Ce chevalier reconnaît avoir torturé et assassiné le nommé Durant des Bois, qui pêchait dans sa rivière, braconnait dans sa garenne, et racontait avoir les faveurs de sa chambrière. Je ne me prononcerai pas sur la vertu de la femme de chambre du chevalier de la Châtre, mais le texte donne une information et en recoupe une autre. On apprend que la seigneurie du Vernet avait un droit de pêche sur une des deux rivières qui arrosent Saint-Amand et ses alentours, le Cher ou la Marmande. Cette dernière, suivant un cours plus long qu'aujourd'hui (elle aurait été détournée au moment du tracé de la ligne de chemin de fer économique au XIXe siècle) trouvait son confluent avec le Cher plus en aval, vers Noirlac. Le droit de pêche usurpé le fut-il par simple braconnage manuel ou à l'aide de nasses, ou fut-il plus grave (pillage d'une pêcherie sur le cours d'eau)? Seule la lecture du texte complet permettrait peut-être de le préciser.

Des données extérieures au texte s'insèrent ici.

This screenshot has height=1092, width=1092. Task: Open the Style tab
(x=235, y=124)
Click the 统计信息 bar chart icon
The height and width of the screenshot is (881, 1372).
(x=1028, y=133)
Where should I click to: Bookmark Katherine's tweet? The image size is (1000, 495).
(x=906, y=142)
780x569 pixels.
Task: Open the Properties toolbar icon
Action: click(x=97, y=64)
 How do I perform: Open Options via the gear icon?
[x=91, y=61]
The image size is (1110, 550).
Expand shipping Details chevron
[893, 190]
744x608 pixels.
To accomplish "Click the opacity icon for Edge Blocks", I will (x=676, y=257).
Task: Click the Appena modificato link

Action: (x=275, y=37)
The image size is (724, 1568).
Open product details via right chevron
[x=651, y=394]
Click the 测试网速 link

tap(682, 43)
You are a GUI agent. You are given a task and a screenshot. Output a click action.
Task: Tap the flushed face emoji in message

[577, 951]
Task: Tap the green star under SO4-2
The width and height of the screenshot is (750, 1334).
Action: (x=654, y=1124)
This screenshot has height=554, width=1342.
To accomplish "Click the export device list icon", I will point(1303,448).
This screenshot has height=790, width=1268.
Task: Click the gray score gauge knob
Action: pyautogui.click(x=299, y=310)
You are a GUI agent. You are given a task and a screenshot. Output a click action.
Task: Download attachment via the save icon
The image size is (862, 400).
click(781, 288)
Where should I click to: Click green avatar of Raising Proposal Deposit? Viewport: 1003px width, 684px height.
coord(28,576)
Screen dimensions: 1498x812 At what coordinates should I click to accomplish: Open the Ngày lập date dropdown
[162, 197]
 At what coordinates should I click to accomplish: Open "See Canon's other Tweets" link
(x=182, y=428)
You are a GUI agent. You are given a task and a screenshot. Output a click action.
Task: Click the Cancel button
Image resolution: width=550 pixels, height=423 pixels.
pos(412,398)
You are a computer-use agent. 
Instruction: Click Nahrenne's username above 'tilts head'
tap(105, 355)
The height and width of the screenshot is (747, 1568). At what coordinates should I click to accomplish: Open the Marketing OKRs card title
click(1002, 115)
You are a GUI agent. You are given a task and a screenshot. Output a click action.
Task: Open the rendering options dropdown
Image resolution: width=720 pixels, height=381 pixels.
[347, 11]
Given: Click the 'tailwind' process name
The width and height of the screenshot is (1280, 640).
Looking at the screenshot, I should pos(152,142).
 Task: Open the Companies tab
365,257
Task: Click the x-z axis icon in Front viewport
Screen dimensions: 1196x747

Le braconnage d'une garenne est un délit assez classique dans les archives judiciaires médiévales. Les connils étaient si facile à attraper qu'ils excitaient bien des convoitises lorsque les tables étaient maigrement garnies. La garenne du Vernet a aujourd'hui disparu, mais le toponyme est encore clairement lisible sur les anciens cadastres de Saint-Amand. Son emplacement présumé, à quelques centaines de mètres des murs du manoir, rendait sa visite par des voleurs assez facile.
Tout ceci semble avoir exaspéré Paul de la Châtre au point de se livrer à des actes de torture sur le dit des Bois avant de l'achever. On peut présumer que le prix de la rémission royale a coûté à cet homme et à sa seigneurie bien plus que la valeur des quelques poissons et lapins dérobés par sa victime.